* INFORMATION PROVIDED *
===

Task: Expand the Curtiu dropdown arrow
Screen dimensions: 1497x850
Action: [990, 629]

===

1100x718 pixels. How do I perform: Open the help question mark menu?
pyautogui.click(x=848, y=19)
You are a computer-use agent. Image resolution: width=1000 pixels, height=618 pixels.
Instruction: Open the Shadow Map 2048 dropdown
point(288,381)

===

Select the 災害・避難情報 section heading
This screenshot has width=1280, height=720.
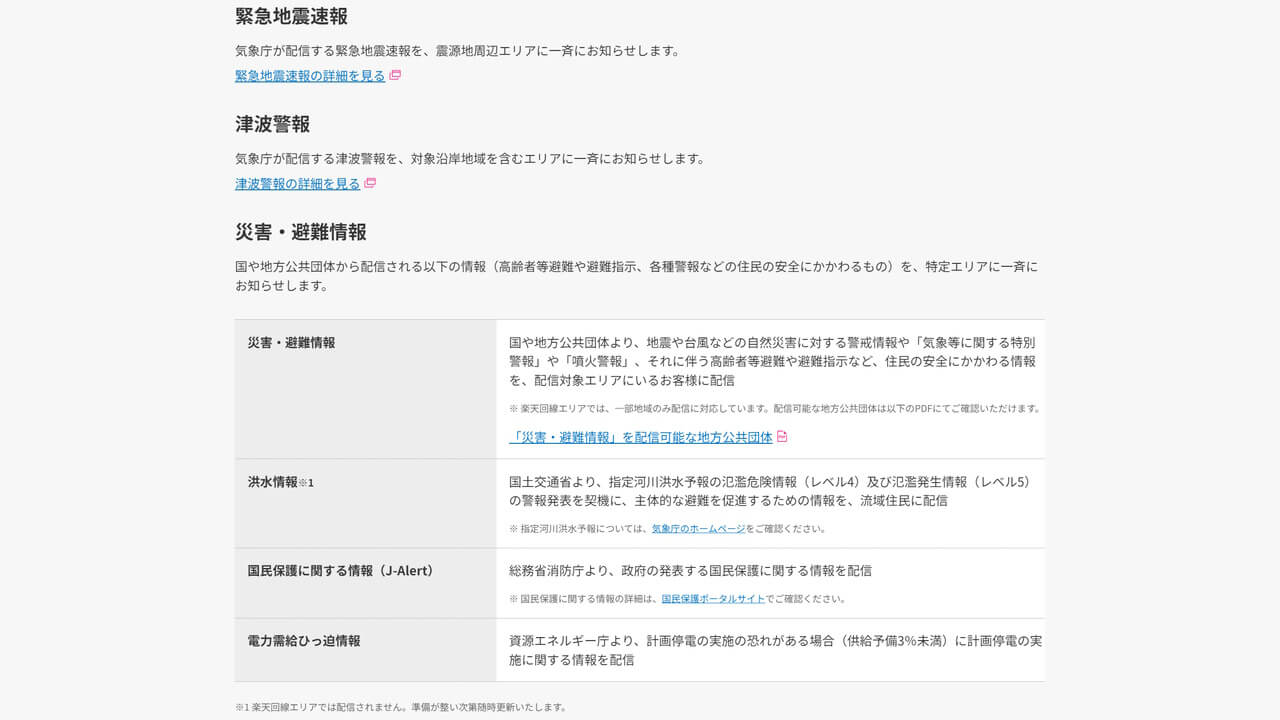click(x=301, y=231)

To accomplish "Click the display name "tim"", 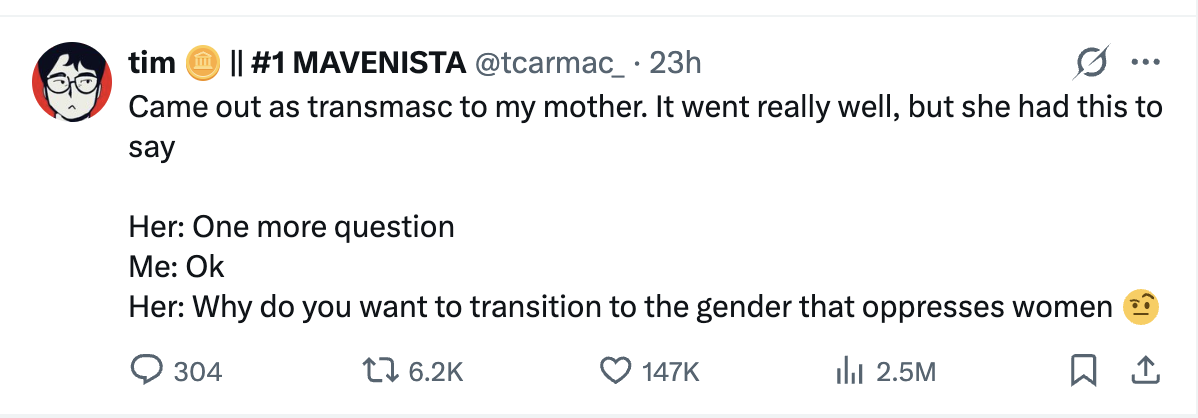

===

Exactly the lines above from the one that contains "This screenshot has width=1280, height=720." down to the one that contains "the display name" are to be output, both ends kept and pictures omitted.

* ANSWER BOX *
This screenshot has width=1280, height=720.
click(x=301, y=231)

To accomplish "Click the display name "tim"", 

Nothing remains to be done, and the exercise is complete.